Before each turn Getafix is supplies the Gallic troops with a further 10 units of magic potion, however these reinforcements may only be added to territories under Gallic control.

Next, decide on the number of units to be used in the battle and select which of the neighboring towns you wish to attack. Should ten Gallic units attack two Roman troops then the outcome will be a formality, however you may loose a couple of your units during the battle.

Once a move is complete the CPU is allowed the same deployments, attacks and redeployments to counter-attack your moves.

Should the player attack one of the 'special' random towns where the secret ingredients are hidden then the game switches to a platform style game where control is gained over one of the main characters. There are several different challenges in store. The Roman Fort is a platform game in which Asterix must collect as many gold coins as possible while fending off an attack from numerous Roman enemies. Other challenges include a session of barrel smashing against the clock and among others an amazing competition called 'Throw the Roman'. The style of this game will be familiar to those of you who have thrown the discus in the Olympic Games title. You have three attempts to throw a Roman a far as possible by swinging him around Onelix's head and them letting go at a crucial point.

After each sub-game play returns back to the board game which continues until one side eventually controls the entire playing area and is deemed to be the winner.

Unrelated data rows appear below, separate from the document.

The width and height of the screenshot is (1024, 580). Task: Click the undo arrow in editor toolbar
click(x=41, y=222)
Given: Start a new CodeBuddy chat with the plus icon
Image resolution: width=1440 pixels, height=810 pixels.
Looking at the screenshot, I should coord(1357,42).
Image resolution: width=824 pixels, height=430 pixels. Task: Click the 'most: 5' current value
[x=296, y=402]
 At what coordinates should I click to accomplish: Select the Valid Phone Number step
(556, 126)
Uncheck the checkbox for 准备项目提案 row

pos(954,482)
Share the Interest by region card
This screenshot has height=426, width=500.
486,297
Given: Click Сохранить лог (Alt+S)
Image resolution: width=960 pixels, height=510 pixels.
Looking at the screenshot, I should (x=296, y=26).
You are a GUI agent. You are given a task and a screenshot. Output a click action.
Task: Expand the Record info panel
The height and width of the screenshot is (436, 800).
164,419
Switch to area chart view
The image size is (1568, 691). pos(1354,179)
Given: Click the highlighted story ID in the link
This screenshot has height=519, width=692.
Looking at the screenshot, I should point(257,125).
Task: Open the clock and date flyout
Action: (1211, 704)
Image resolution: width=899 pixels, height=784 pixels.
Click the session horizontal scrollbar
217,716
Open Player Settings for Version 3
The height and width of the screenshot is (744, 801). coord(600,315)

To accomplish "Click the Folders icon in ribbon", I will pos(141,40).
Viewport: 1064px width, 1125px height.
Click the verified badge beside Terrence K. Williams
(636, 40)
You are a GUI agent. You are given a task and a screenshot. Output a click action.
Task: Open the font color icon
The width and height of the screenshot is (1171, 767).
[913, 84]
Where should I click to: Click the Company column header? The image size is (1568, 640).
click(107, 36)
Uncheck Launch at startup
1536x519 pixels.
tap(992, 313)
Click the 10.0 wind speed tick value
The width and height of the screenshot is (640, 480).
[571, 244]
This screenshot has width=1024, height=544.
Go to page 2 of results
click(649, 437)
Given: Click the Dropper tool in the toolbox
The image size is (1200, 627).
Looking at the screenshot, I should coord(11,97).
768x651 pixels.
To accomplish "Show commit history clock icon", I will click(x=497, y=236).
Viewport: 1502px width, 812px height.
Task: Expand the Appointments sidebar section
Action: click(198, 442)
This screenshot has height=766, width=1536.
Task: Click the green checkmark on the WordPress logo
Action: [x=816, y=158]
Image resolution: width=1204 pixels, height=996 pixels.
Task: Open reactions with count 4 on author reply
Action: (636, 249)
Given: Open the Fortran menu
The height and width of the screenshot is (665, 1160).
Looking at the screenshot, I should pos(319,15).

GRAPHICS: 15/20 I was a little unsure about the value of Asterix at first because I am a firm believer that board games should remain firmly on the table. Monopoly on PSX was a disaster. However the inclusion of the sub-games in Asterix revealed a slight chink in my armor.

As far as the gameplay goes it all moves along at a reasonable pace which should hold the players interest for the duration. I would have much preferred to see a dice roll to decide on battle casualties (similar to the Risk boardgame) rather than leave decisions up to the CPU. Regardless the outcome seems fair most of the time.

Overall if you enjoyed the Risk boardgame then Asterix may be worth checking out.